#### [Selected excerpt]
Start
Sometimes you can add a package and it causes the image size to balloon
because it has dependencies on other things you didn't know about. Build the
``outputs.manifest`` attribute, which is a JSON representation of the
filesystem, and you can run :command:`nix-store --query` on it.

.. code-block:: console

    nix-build -I liminix-config=path/to/your/configuration.nix \
      --arg device "import ./devices/qemu" -A outputs.manifest \
      -o manifest
    nix-store -q --tree manifest


Contributing
************

Contributions are welcome, though in these early days there may be a
bit of back and forth involved before patches are merged:
Please get in touch somehow `before` you invest a lot of time into a
code contribution I haven't asked for.  Just so I know it's expected
and you're not wasting time doing something I won't accept or have
already started on.


Nix language style
==================

This section describes some Nix language style points that we
attempt to adhere to in this repo.

* favour ``callPackage`` over raw ``import`` for calling derivations
  or any function that may generate one - any code that might need
  ``pkgs`` or parts of it.

* prefer ``let inherit (quark) up down strange charm`` over
  ``with quark``, in any context where the scope is more than a single
  expression or there is more than one reference to ``up``, ``down``
  etc.  ``with pkgs; [ foo bar baz]`` is OK,
  ``with lib; stdenv.mkDerivation { ... }`` is usually not.

* ``<liminix>`` is defined only when running tests, so don't refer to it
  in "application" code

* the parameters to a derivation are sorted alphabetically, except for
  ``lib``, ``stdenv`` and maybe other non-package "special cases"

* indentation is whatever emacs nix-mode says it is.

* where a ``let`` form defines multiple names, put a newline after the
  token ``let``, and indent each name two characters

* to decide whether some code should be a package or a module?
  Packages are self-contained - they live in ``/nix/store/eeeeeee-name``
  and don't directly change system behaviour by their presence or
  absense. modules can add to
  ``/etc`` or ``/bin`` or other global state, create services, all that
  side-effecty stuff.  Generally it should be a package unless it
  can't be.



Copyright
=========

The Nix code in Liminix is MIT-licenced (same as Nixpkgs), but the
code it combines from other places (e.g. Linux, OpenWrt) may have a
variety of licences.  I have no intention of asking for copyright
assignment: just like when submitting to the Linux kernel you retain
the copyright on the code you contribute.


Code of Conduct
===============

Please govern yourself in Liminix project venues according to the
`Code of Conduct <https://gti.telent.net/dan/liminix/src/commit/7bcf6b15c3fdddafeda13f65b3cd4a422dc52cd3/CODE-OF-CONDUCT.md>`_


Where to send patches
=====================


Liminix' primary repo is https://gti.telent.net/dan/liminix but you
can't send code there directly  because it doesn't have open registrations.

* There's a `mirror on Github <https://github.com/telent/liminix>`_ for
  convenience and visibility: you can open PRs against that

* or, you can send me your patch by email using `git send-email <https://git-send-email.io/>`_

* or in the future, some day, we will have federated Gitea using
  ActivityPub.
End
#### [Exercise data]
Start
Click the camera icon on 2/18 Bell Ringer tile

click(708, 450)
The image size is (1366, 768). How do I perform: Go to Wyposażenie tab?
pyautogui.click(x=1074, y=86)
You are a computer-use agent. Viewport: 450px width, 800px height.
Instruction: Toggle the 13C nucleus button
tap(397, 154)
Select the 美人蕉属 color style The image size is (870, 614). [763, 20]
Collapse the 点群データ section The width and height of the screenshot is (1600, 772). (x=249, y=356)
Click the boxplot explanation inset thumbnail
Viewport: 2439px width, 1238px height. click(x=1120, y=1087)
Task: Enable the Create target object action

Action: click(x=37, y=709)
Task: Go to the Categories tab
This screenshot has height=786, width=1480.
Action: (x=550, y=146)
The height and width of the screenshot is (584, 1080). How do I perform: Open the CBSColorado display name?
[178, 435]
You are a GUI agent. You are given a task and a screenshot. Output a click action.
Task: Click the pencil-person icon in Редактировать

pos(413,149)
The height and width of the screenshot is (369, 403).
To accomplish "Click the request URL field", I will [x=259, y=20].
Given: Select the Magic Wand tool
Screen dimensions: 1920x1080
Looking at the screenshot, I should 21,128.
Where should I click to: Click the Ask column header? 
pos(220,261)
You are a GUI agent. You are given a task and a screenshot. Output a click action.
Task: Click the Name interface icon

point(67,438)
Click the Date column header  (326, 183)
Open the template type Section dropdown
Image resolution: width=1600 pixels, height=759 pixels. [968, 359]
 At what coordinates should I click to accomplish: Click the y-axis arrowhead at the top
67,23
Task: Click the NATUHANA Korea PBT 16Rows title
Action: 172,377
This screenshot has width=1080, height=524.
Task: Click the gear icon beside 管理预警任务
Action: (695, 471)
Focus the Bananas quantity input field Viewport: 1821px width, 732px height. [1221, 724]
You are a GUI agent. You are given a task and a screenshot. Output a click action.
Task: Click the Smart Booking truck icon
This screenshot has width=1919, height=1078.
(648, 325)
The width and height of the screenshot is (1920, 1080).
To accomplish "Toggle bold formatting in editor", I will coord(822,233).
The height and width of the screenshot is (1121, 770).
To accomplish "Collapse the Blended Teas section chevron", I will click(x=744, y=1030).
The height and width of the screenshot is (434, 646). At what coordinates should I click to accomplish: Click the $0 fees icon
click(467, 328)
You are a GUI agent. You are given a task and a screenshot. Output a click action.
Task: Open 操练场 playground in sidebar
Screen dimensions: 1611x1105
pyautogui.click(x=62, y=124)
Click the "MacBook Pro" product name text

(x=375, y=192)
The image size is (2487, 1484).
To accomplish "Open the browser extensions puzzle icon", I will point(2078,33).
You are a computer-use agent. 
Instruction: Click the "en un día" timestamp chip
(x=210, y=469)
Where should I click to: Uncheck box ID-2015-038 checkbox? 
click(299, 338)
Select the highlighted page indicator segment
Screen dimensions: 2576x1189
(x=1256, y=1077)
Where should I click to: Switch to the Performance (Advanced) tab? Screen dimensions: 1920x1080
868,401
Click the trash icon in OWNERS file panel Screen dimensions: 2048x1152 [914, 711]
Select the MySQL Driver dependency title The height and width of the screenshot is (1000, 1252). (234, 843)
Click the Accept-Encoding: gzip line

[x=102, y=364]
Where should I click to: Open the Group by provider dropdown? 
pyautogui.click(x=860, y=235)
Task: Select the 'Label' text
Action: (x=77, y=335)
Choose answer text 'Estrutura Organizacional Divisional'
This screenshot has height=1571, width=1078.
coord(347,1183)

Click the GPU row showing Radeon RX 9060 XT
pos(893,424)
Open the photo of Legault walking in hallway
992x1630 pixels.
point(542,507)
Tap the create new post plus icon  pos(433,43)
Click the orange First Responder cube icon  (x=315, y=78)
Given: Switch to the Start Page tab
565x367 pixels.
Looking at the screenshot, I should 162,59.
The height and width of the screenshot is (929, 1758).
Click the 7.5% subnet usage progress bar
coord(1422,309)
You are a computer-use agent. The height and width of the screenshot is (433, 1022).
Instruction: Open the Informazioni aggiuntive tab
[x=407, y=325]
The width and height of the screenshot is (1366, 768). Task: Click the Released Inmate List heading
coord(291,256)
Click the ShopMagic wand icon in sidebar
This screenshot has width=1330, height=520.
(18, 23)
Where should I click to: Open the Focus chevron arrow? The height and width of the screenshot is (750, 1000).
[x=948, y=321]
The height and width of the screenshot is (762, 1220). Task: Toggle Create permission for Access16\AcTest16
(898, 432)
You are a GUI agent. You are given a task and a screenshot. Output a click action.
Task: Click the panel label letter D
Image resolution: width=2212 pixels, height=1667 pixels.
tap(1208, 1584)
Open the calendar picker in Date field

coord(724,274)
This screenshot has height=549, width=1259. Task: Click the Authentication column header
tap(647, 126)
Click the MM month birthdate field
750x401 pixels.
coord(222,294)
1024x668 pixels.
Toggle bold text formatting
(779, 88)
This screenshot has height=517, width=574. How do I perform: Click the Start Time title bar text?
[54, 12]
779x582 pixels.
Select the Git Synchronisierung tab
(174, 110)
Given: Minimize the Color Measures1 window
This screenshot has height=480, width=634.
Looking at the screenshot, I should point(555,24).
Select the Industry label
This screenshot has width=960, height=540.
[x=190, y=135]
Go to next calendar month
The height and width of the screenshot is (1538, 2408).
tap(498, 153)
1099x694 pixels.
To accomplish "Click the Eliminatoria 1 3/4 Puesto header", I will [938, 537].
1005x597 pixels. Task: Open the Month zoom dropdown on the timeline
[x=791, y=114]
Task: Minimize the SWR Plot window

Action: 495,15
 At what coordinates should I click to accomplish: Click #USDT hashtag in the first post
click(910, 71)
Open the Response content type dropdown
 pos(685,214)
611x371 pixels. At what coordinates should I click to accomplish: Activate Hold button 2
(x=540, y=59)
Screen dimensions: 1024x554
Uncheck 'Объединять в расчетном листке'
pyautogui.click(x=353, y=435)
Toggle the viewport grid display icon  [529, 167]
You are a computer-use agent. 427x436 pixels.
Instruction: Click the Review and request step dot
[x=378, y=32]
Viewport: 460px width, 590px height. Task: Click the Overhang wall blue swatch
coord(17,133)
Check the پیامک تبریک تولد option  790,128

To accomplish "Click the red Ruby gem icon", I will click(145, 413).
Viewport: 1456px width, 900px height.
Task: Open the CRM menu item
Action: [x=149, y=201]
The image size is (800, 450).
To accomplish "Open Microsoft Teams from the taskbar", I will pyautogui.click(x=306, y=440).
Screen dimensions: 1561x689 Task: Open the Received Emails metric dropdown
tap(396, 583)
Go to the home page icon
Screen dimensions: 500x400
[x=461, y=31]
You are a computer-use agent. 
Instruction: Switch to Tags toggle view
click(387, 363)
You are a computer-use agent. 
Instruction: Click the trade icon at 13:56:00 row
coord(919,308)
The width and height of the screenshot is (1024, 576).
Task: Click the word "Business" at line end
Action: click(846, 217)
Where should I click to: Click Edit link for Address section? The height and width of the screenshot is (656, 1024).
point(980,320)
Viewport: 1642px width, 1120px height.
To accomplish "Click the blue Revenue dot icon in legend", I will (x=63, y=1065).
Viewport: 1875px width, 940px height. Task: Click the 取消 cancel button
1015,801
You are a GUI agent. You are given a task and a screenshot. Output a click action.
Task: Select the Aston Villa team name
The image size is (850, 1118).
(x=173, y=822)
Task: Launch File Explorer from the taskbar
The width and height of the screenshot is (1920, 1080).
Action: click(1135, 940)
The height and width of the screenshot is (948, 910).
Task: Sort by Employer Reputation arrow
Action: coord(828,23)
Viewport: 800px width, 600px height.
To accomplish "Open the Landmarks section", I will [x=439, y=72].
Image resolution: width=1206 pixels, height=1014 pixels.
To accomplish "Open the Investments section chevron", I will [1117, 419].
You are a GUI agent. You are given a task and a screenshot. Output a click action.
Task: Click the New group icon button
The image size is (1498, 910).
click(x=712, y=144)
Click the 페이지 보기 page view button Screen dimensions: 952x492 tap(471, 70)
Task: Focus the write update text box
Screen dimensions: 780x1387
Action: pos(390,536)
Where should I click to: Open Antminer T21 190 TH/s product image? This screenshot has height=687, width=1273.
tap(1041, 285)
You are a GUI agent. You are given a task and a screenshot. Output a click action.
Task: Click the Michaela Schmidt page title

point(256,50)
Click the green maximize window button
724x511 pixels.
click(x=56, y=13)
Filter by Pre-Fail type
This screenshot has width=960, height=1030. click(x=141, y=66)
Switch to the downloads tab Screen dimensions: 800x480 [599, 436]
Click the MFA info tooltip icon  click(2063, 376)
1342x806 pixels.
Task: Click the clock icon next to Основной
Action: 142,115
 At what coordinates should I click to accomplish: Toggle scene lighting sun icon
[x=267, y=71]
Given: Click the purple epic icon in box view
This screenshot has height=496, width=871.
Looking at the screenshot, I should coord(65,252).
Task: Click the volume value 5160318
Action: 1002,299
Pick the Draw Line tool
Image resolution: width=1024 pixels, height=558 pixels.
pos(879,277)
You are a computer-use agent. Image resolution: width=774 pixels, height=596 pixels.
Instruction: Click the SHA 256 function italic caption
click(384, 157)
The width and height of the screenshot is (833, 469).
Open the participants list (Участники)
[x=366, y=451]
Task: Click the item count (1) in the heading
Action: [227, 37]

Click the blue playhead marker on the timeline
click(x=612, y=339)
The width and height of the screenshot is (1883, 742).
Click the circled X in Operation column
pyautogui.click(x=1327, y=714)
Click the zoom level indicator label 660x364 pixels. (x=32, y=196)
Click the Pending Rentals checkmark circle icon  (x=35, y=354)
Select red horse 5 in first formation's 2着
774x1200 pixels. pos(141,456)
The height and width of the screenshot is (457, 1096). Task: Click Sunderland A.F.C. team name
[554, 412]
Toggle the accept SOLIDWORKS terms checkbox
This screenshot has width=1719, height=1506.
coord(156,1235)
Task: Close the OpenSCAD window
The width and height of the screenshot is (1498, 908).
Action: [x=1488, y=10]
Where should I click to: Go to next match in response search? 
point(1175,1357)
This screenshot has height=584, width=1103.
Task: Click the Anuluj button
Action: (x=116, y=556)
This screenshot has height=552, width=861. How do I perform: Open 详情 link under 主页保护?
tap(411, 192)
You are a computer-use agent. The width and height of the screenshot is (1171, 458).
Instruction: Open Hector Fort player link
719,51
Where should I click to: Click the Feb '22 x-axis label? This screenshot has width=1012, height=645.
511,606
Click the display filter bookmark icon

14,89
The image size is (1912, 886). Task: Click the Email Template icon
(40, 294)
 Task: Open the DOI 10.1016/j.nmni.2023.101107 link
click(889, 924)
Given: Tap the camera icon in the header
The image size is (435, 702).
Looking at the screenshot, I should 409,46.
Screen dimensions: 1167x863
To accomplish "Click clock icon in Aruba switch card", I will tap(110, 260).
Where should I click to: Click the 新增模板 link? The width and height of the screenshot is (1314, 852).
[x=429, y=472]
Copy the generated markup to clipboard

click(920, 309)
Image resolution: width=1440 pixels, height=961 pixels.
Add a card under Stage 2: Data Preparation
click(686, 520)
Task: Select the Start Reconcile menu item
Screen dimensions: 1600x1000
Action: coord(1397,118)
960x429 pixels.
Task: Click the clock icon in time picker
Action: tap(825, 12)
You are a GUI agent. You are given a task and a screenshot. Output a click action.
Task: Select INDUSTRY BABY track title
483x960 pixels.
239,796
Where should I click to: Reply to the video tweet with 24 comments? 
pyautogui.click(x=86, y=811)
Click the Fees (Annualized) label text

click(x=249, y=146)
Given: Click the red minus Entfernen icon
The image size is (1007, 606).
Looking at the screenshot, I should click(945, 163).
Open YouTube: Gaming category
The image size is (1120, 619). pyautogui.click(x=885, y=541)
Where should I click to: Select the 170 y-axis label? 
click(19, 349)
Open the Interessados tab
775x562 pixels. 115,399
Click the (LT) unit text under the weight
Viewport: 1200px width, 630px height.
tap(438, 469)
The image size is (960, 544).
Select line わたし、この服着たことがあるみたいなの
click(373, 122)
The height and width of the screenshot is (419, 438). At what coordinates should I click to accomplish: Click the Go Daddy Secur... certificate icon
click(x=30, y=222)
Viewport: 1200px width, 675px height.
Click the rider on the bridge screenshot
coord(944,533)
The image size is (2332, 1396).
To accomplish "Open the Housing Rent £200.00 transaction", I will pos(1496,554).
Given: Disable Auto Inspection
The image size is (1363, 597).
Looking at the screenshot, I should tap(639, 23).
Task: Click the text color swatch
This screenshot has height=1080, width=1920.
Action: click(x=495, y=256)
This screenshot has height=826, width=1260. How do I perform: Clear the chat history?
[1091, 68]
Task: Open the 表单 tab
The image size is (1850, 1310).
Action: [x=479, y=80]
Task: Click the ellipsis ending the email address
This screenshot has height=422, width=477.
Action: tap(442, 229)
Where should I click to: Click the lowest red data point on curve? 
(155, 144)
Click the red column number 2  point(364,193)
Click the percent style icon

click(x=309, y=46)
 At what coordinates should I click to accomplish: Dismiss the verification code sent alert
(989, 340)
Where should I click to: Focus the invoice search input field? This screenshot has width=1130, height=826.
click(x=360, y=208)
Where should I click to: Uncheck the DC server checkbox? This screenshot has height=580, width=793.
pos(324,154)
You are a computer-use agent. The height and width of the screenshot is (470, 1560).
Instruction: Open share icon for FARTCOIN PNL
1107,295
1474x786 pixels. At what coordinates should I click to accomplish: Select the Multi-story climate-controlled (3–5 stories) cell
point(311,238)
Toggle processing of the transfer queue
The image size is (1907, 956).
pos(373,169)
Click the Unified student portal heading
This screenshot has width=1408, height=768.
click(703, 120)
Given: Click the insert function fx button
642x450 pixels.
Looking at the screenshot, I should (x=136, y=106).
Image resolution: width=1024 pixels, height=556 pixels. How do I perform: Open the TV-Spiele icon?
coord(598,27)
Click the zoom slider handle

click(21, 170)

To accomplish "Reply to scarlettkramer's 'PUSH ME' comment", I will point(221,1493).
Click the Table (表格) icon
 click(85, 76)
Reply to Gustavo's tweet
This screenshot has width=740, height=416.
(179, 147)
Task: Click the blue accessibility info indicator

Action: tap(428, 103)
End
#### [Task A]
In the Liminix contributing notes, how would you render "Generally it should be a package unless it can't be." in Spanish?
#### [Task B]
Can you express the rows as a numbered list, from the first line of the rows through the line with "point(67,438)", leaving out blank lines?

#### [Final answer A]
Por lo general, debería ser un paquete a menos que no pueda serlo.

#### [Final answer B]
1. Click the camera icon on 2/18 Bell Ringer tile
2. click(708, 450)
3. The image size is (1366, 768). How do I perform: Go to Wyposażenie tab?
4. pyautogui.click(x=1074, y=86)
5. You are a computer-use agent. Viewport: 450px width, 800px height.
6. Instruction: Toggle the 13C nucleus button
7. tap(397, 154)
8. Select the 美人蕉属 color style The image size is (870, 614). [763, 20]
9. Collapse the 点群データ section The width and height of the screenshot is (1600, 772). (x=249, y=356)
10. Click the boxplot explanation inset thumbnail
11. Viewport: 2439px width, 1238px height. click(x=1120, y=1087)
12. Task: Enable the Create target object action
13. Action: click(x=37, y=709)
14. Task: Go to the Categories tab
15. This screenshot has height=786, width=1480.
16. Action: (x=550, y=146)
17. The height and width of the screenshot is (584, 1080). How do I perform: Open the CBSColorado display name?
18. [178, 435]
19. You are a GUI agent. You are given a task and a screenshot. Output a click action.
20. Task: Click the pencil-person icon in Редактировать
21. pos(413,149)
22. The height and width of the screenshot is (369, 403).
23. To accomplish "Click the request URL field", I will [x=259, y=20].
24. Given: Select the Magic Wand tool
25. Screen dimensions: 1920x1080
26. Looking at the screenshot, I should 21,128.
27. Where should I click to: Click the Ask column header? 
28. pos(220,261)
29. You are a GUI agent. You are given a task and a screenshot. Output a click action.
30. Task: Click the Name interface icon
31. point(67,438)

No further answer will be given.